→ What you have to do
Repeat the lines below word for word, from the line holding "Image resolution: width=600" through the line holding "x-tick-label: Apr is", both included. Leave the pictures out.

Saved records
________________________

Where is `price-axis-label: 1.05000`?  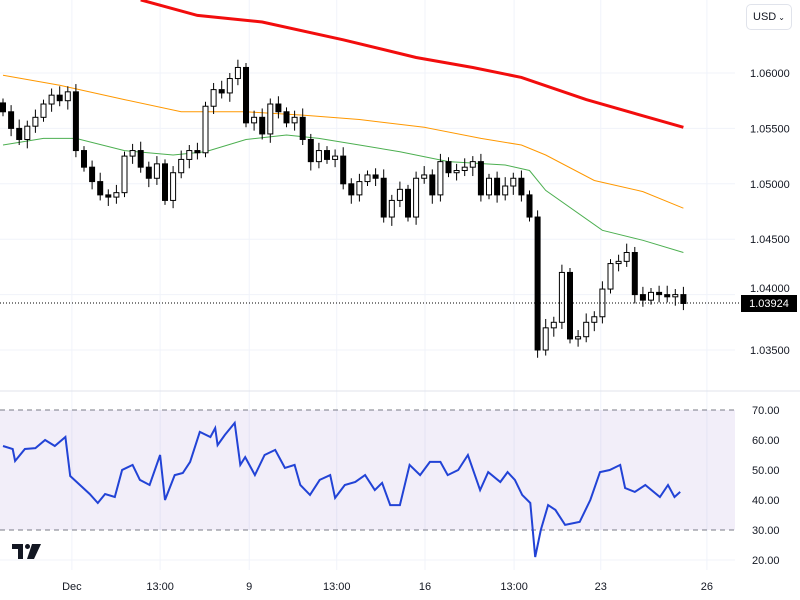
price-axis-label: 1.05000 is located at coordinates (770, 185).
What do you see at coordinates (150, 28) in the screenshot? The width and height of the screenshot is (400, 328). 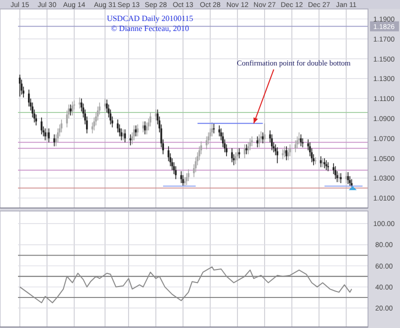 I see `text: © Dianne Fecteau, 2010` at bounding box center [150, 28].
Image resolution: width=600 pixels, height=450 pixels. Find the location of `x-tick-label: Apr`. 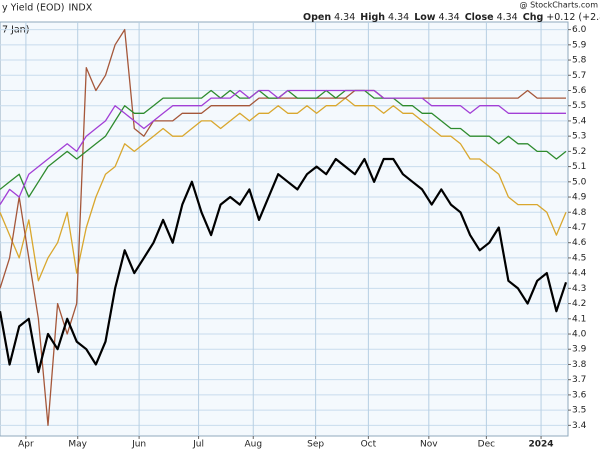

x-tick-label: Apr is located at coordinates (26, 445).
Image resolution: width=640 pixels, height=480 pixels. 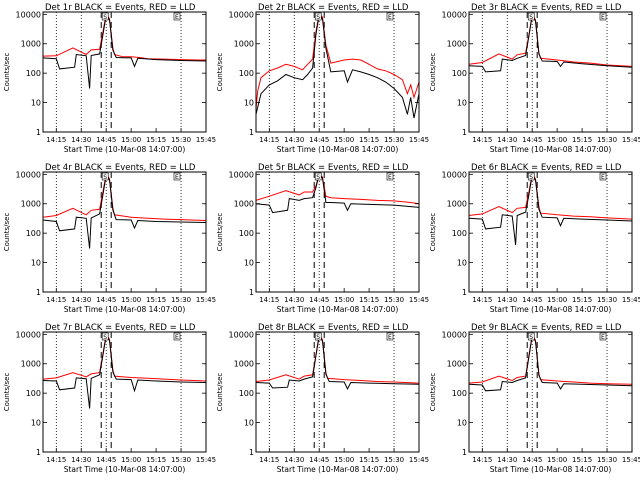 What do you see at coordinates (334, 168) in the screenshot?
I see `chart-title: Det 5r BLACK = Events, RED = LLD` at bounding box center [334, 168].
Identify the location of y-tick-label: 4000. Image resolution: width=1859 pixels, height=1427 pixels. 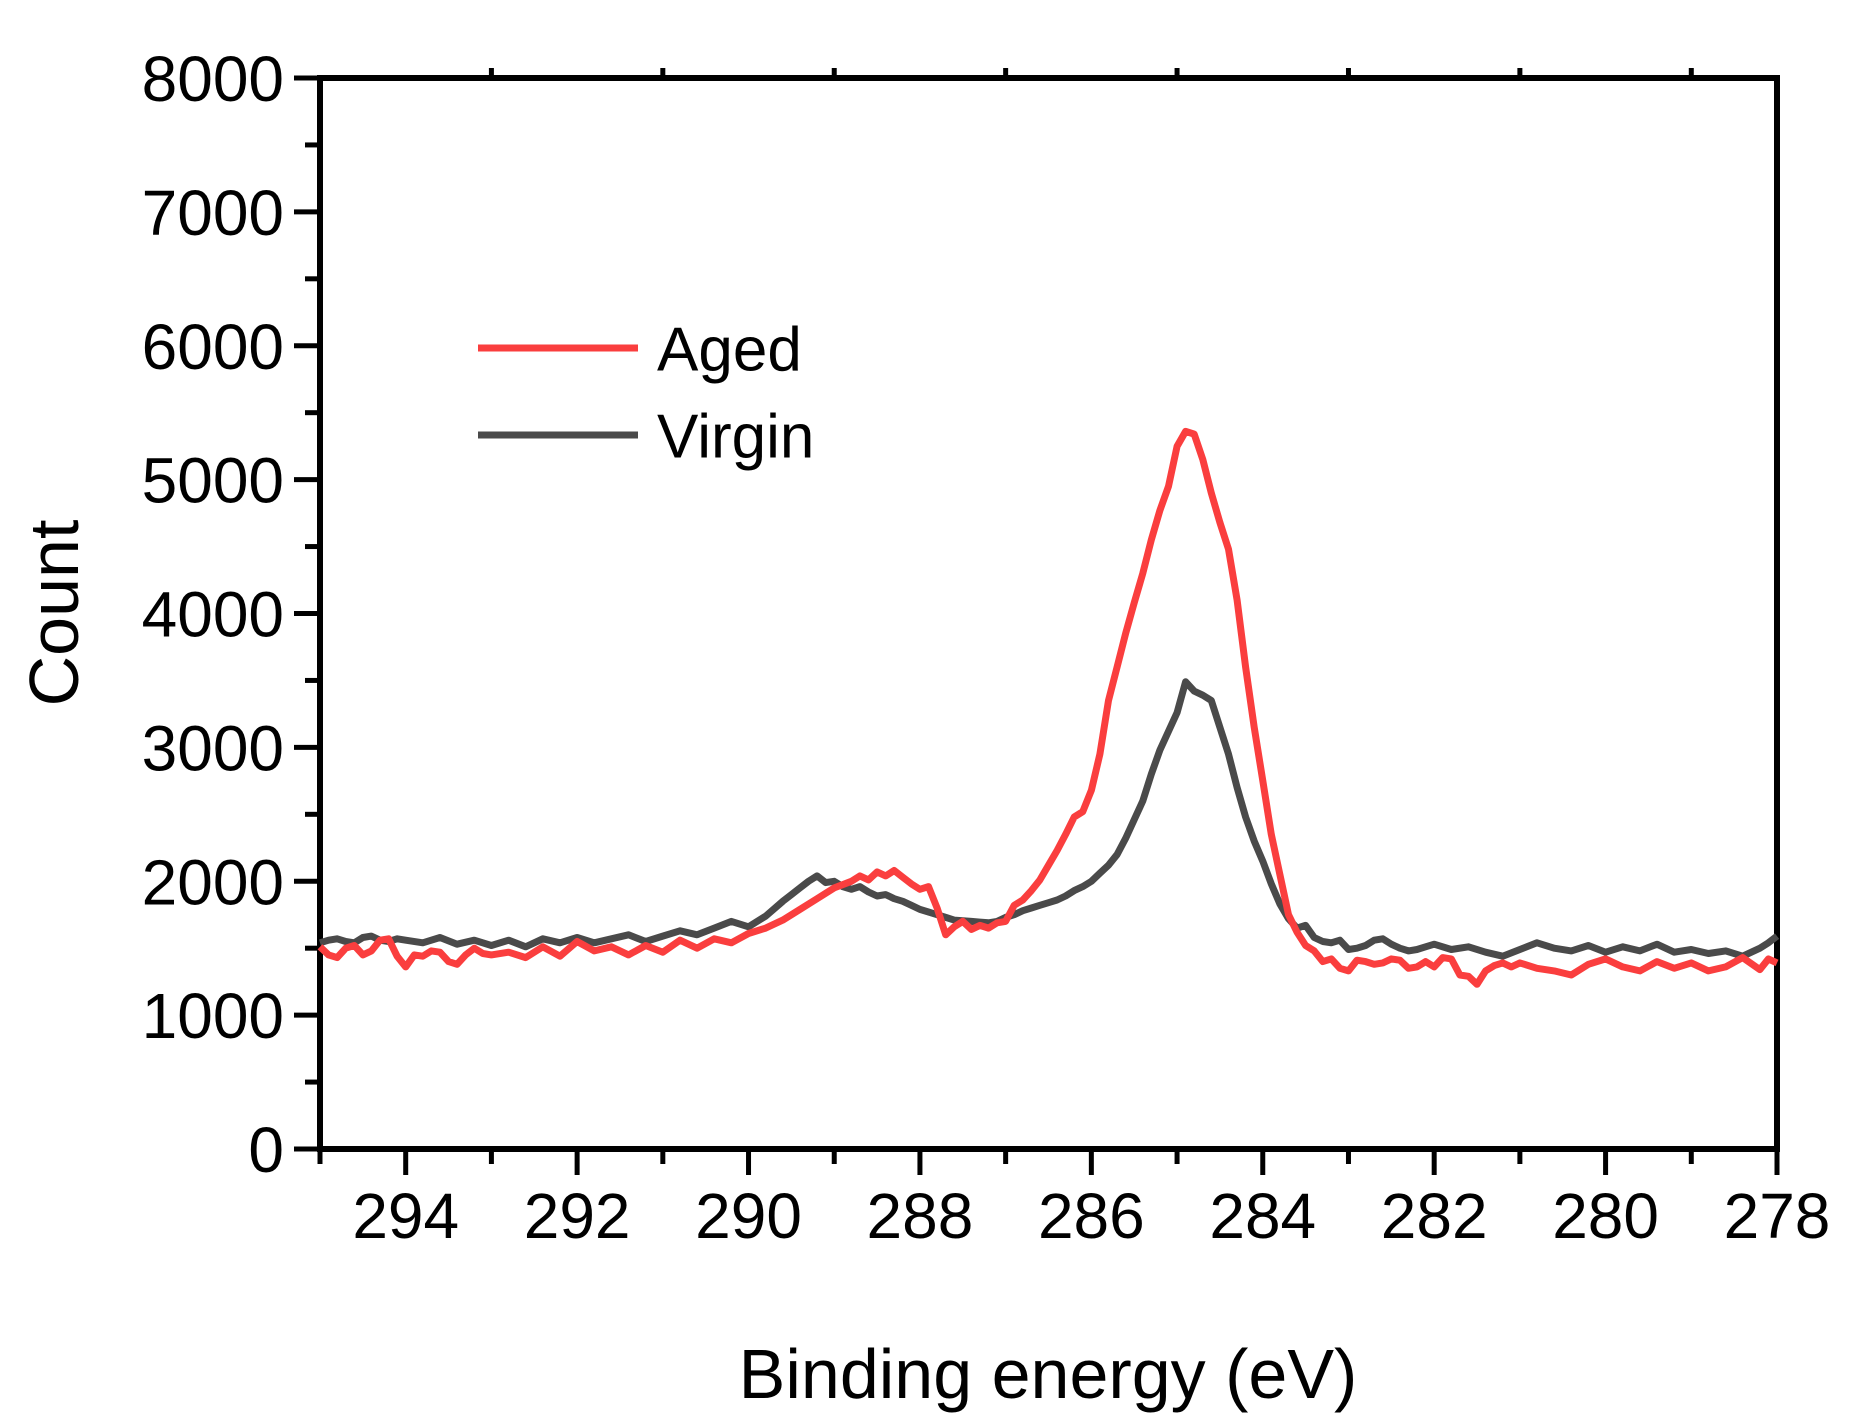
(213, 615).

________________________

→ Solution for this exercise
Image resolution: width=600 pixels, height=450 pixels. Find the location of `x-tick-label: Apr`. 

x-tick-label: Apr is located at coordinates (26, 445).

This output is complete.